The organizers of the conference, which has been turned upside down gene discoveries edit child with bated breath as to what is at the center of controversial scientific "breakthrough" will speak when he goes on stage.
Chinese scientist Jiankui He is due to speak at the summit of biomedical experts in Hong Kong just a few days after the publication states that created the first genetically altered the world's children.
The videos that are on YouTube, university professor He said that girls are twins, born a few weeks ago, had their DNA modified to prevent them from contracting HIV.
The move – which would be the first health care if it is true – has caused heated debate among the scientific community, with many of the problems of awareness due to the lack of reliable data and exposing the healthy embryos and the child to the gene editing.
The organizers of the Second International Summit on Human Editing Genome, which was opened on Tuesday, also apparently did not know about the work of Ho.
Biologist and the top of the chair, David Baltimore, told AFP on the sidelines of the conference that he did not have any idea about "whether (it is) a reliable or not."
"I have not seen a single study, and I do not know what he plans to demand," Baltimore said.
Keynote speakers were besieged by the press on the opening day, after the Conference has attracted the attention of the international community on the back of children's gene discovery.
John Christodoulou, Department of Genomic Medicine at the University of Melbourne, said that it seemed that the study was "to bypass the usual ethical regulatory process."
"But if what he has done is to change human embryos, and for them to be brought to the birth … there is a real risk of so-called off-target effects," he added.
"This technology can create mutations or break the chromosomes in other areas other than where we hope that this is the target."
Margaret Sleeboom-Faulkner from the University of Sussex, told AFP on Tuesday that "it would be very wise to make sure that it does not occur as a standard."
Anyone who was educated at Stanford University and works in the laboratory in the southern Chinese city of Shenzhen, said the DNA of twins has been changed by a CRISPR, a method that allows scientists to remove and replace the chain to determine precisely.
Gene editing & # 39; is a potential fix for hereditary diseases, but it is very controversial, because the changes will be passed on to future generations, and ultimately can affect the entire gene pool.
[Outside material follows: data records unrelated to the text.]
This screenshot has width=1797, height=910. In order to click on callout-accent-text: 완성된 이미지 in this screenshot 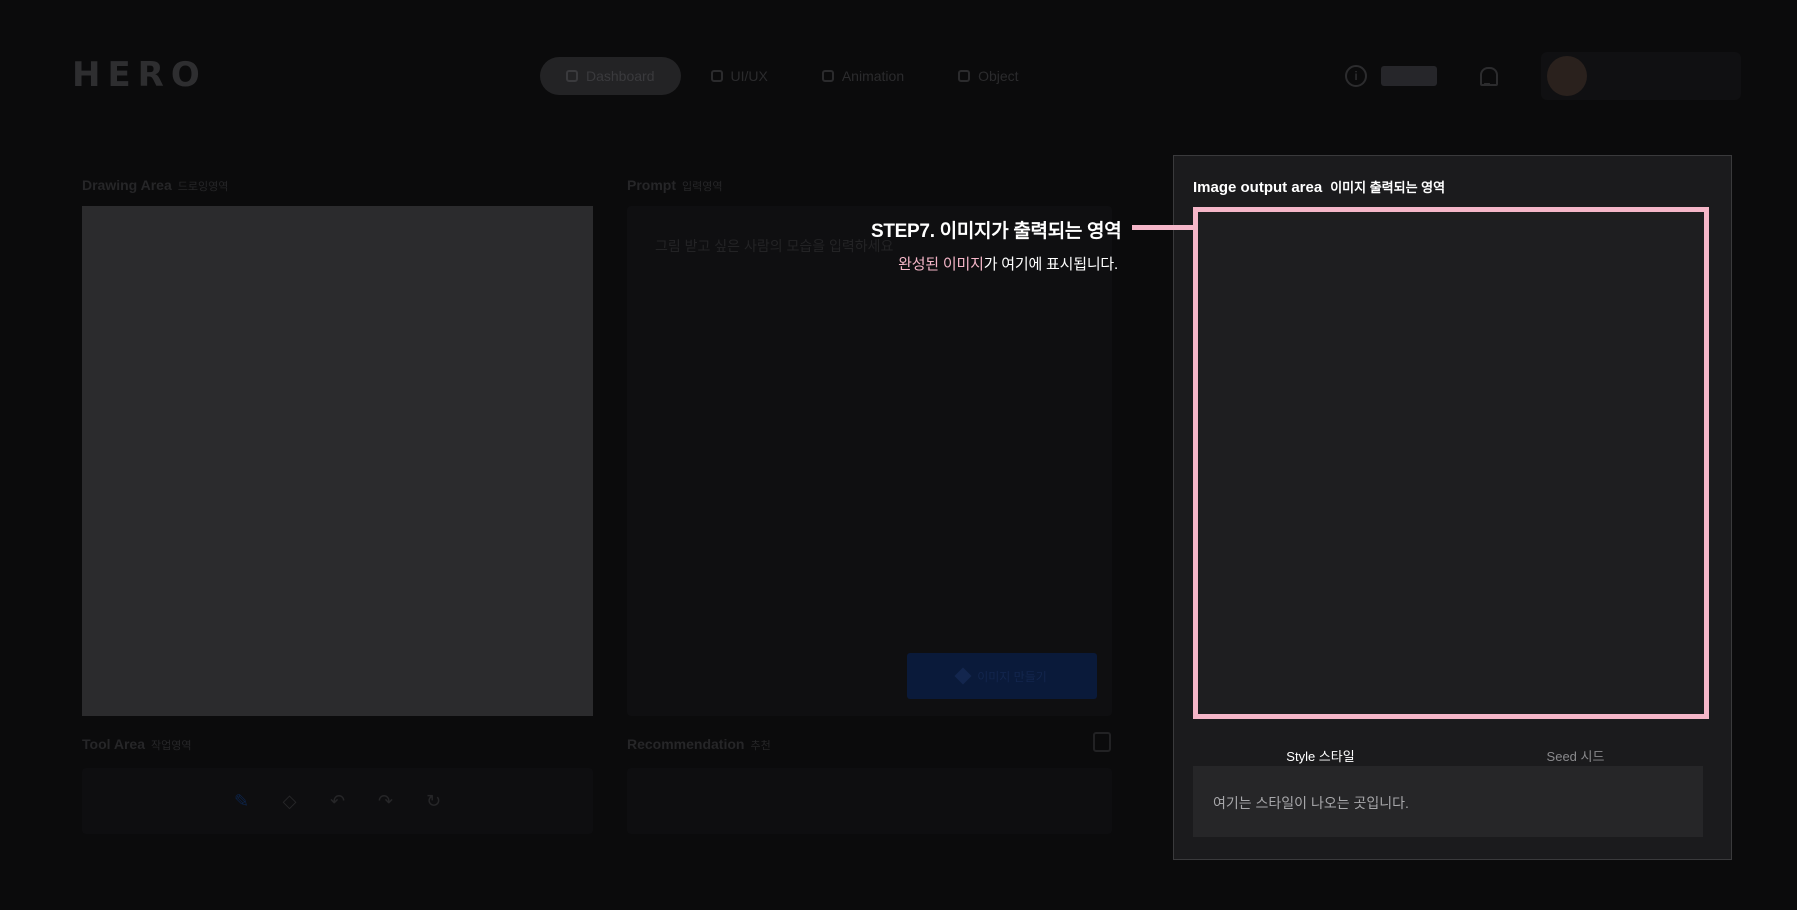, I will do `click(941, 264)`.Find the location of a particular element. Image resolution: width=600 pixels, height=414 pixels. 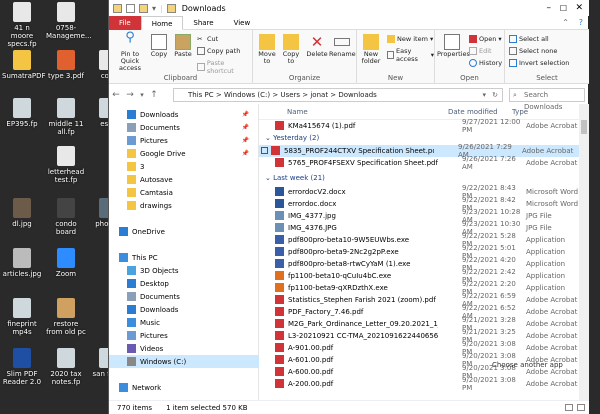

paste-button: Paste is located at coordinates (183, 46).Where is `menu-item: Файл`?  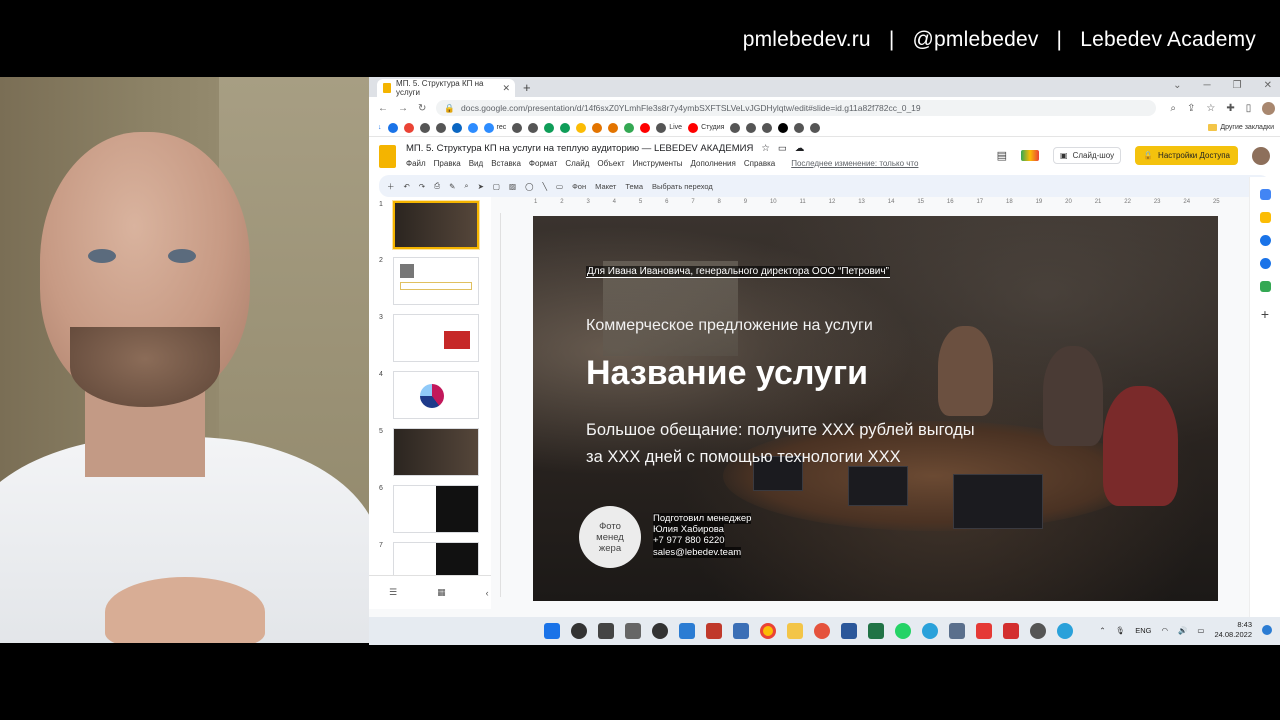
menu-item: Файл is located at coordinates (416, 164). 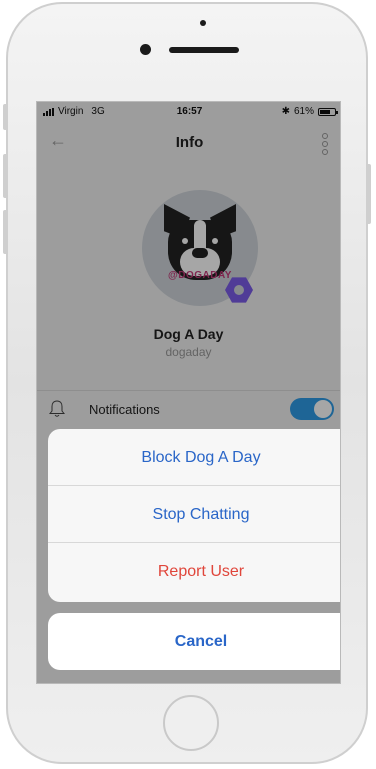 I want to click on stop-chatting-button: Stop Chatting, so click(x=194, y=514). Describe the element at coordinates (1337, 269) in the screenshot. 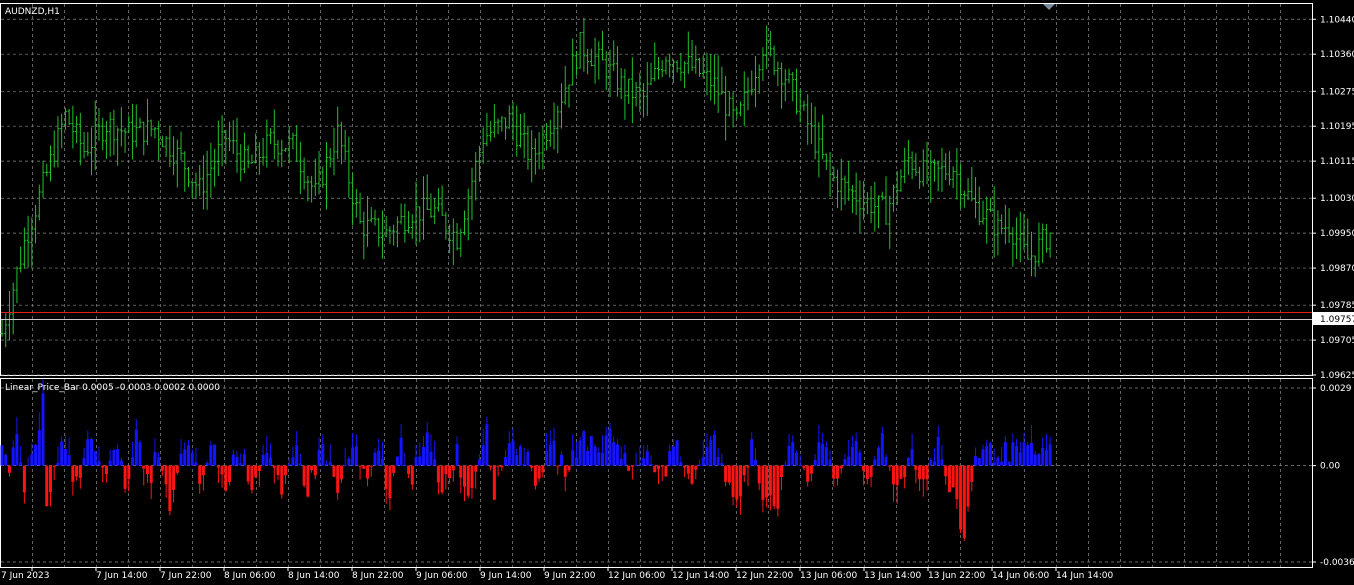

I see `price-tick-label: 1.09870` at that location.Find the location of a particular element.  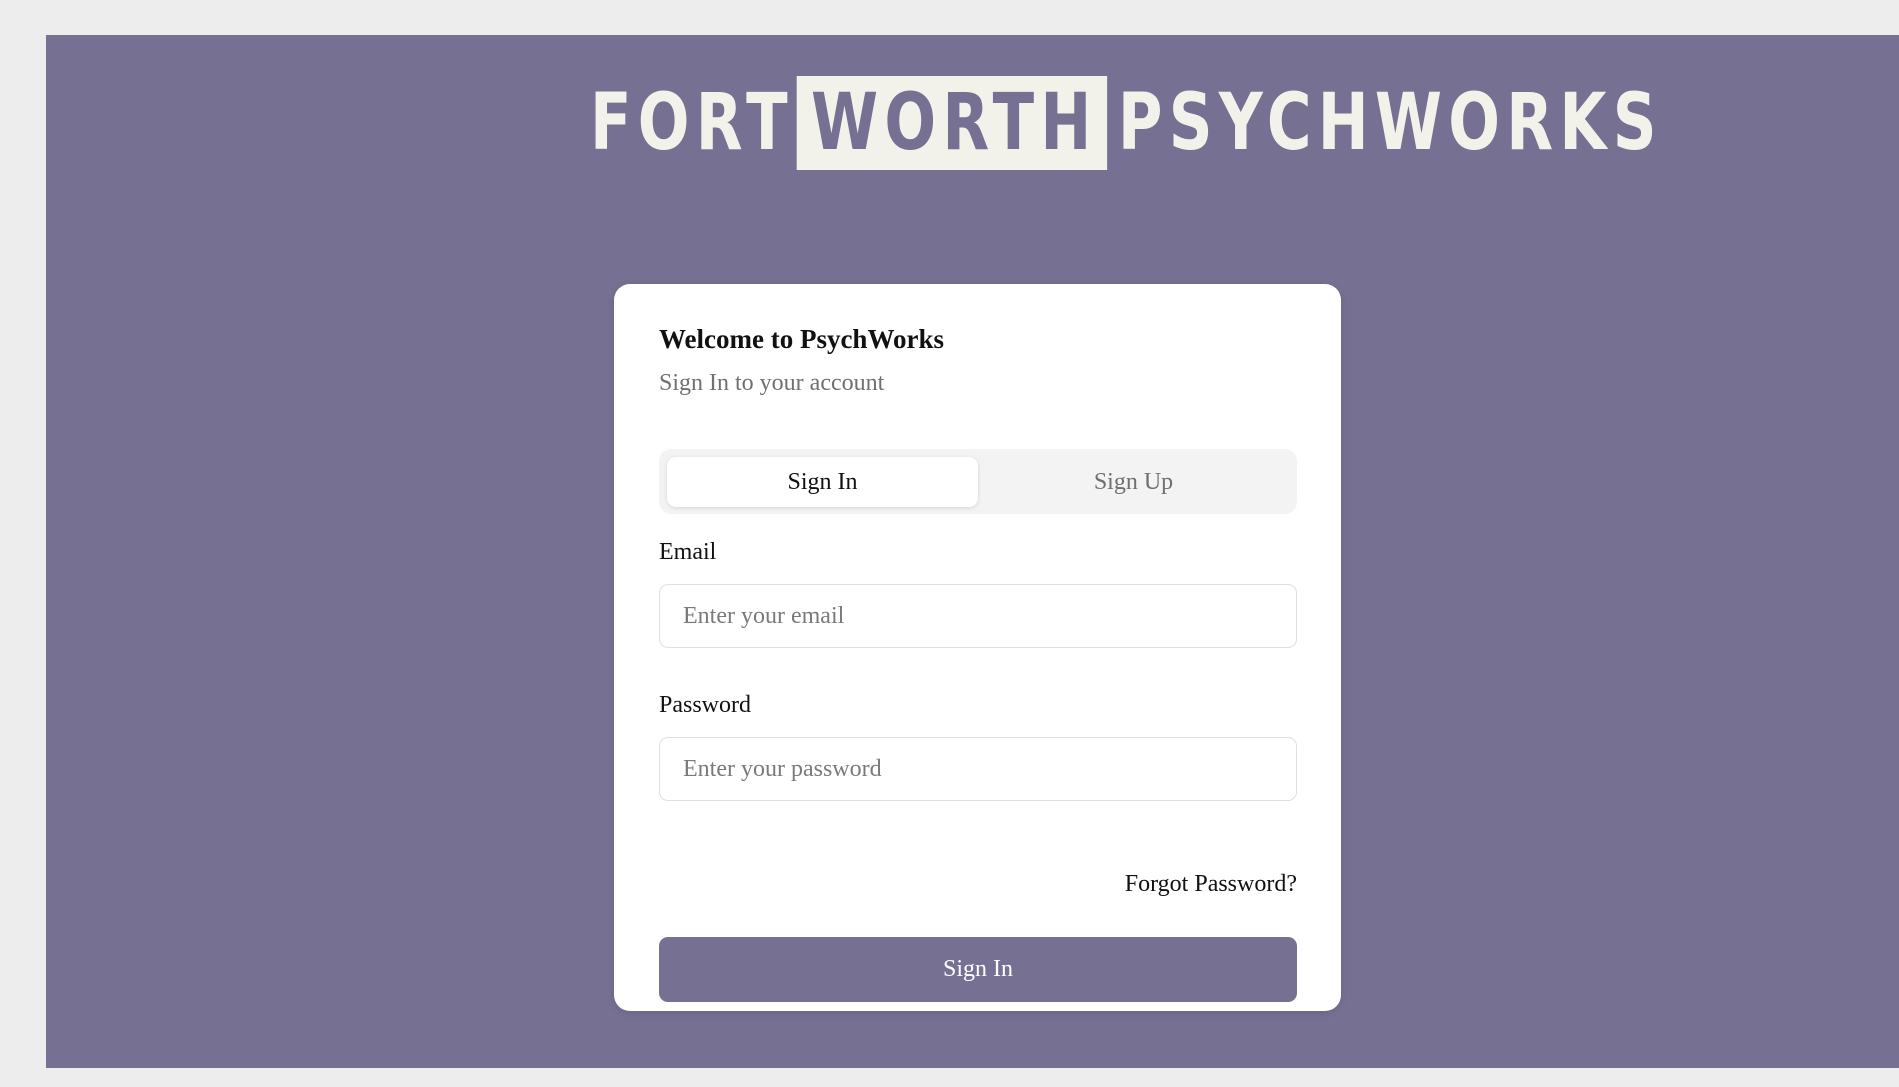

tab-sign-in: Sign In is located at coordinates (822, 482). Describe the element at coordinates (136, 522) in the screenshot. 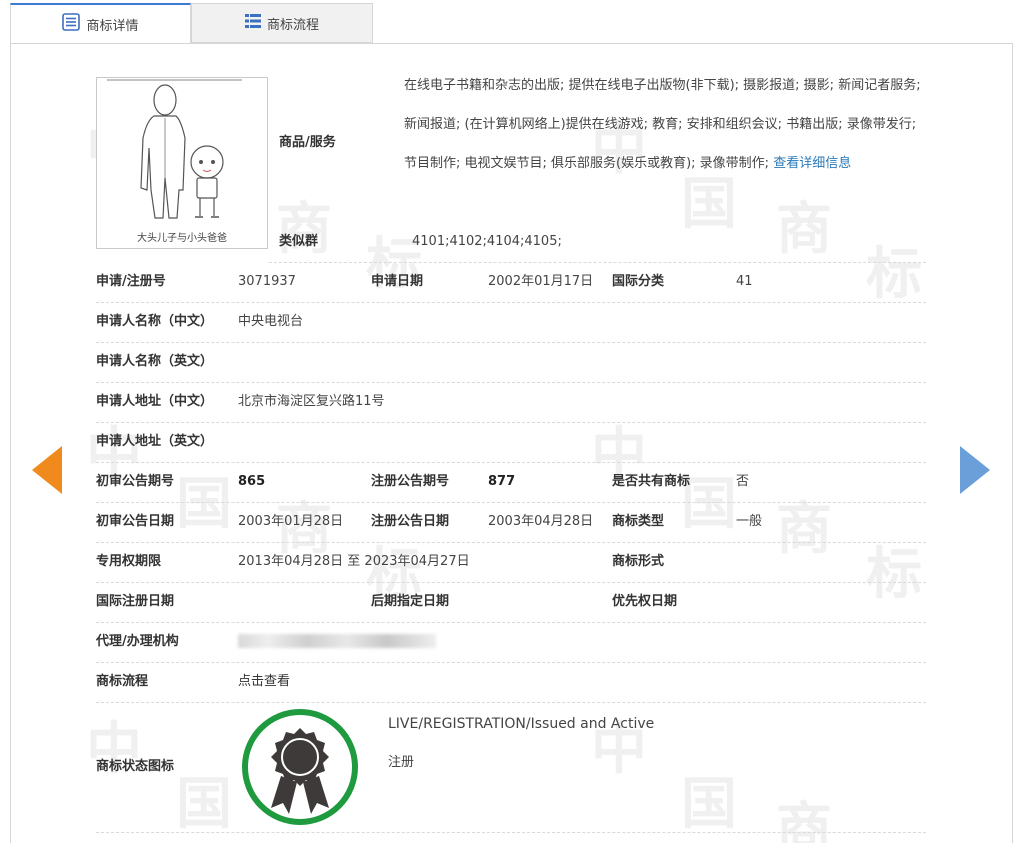

I see `prelim-date-label: 初审公告日期` at that location.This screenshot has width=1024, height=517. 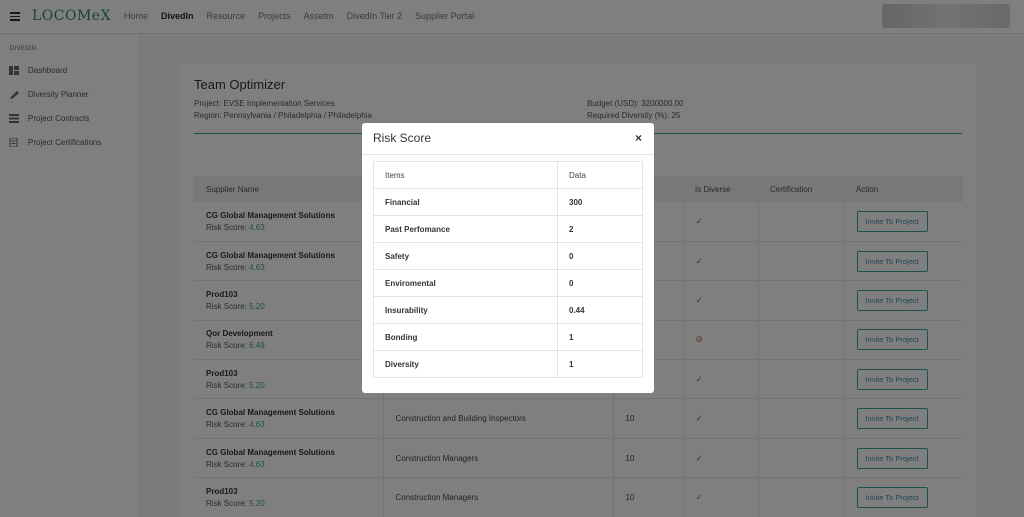 I want to click on modal-title: Risk Score, so click(x=402, y=138).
– "immediate investigation" –
Aya Renzong, former vice president of the Chinese Ministry of Health Ethics Committee, told reporters in editing gene conference lax rule in China means that scientists who break the rules often do not experience any punishment, and thinking about serving as a "toothless".
Jiankui he should join a panel discussion Wednesday and Thursday, talking about the development of moral principles and safety standards for editing human genes.
But as skeptical experts have questioned Claiming a breakthrough, his research came under fire on a number of other fronts, too.
The National Commission of Health of China has ordered "immediate investigation" of the case, the official Xinhua news agency reported, while in the hospital Shenzhen means that approved research program has denied any involvement.
University where he works, and distanced himself – said he was on unpaid leave from February – and called his claim "suras & # 39; oznym breach of scientific ethics and norms."
He did not respond to a request for comment by AFP.
Question about editing human DNA with & # 39 is highly controversial, and strictly controlled in many countries.
But this is not the first time Chinese researchers are experimenting with human embryonic technology.
In September last year, scientists Sun Yat-sen University has used an adapted version of the gene-editing to correct disease-causing mutation in human embryos.
There is also a history of fraud in China's academic community – including scandal last year that led to the withdrawal of the 100 "hacked" papers.
A joint statement Monday from the group of 100 scientists in China's critics argue that he Jiankui and called them "a big blow to the global reputation and development of biomedical research in China."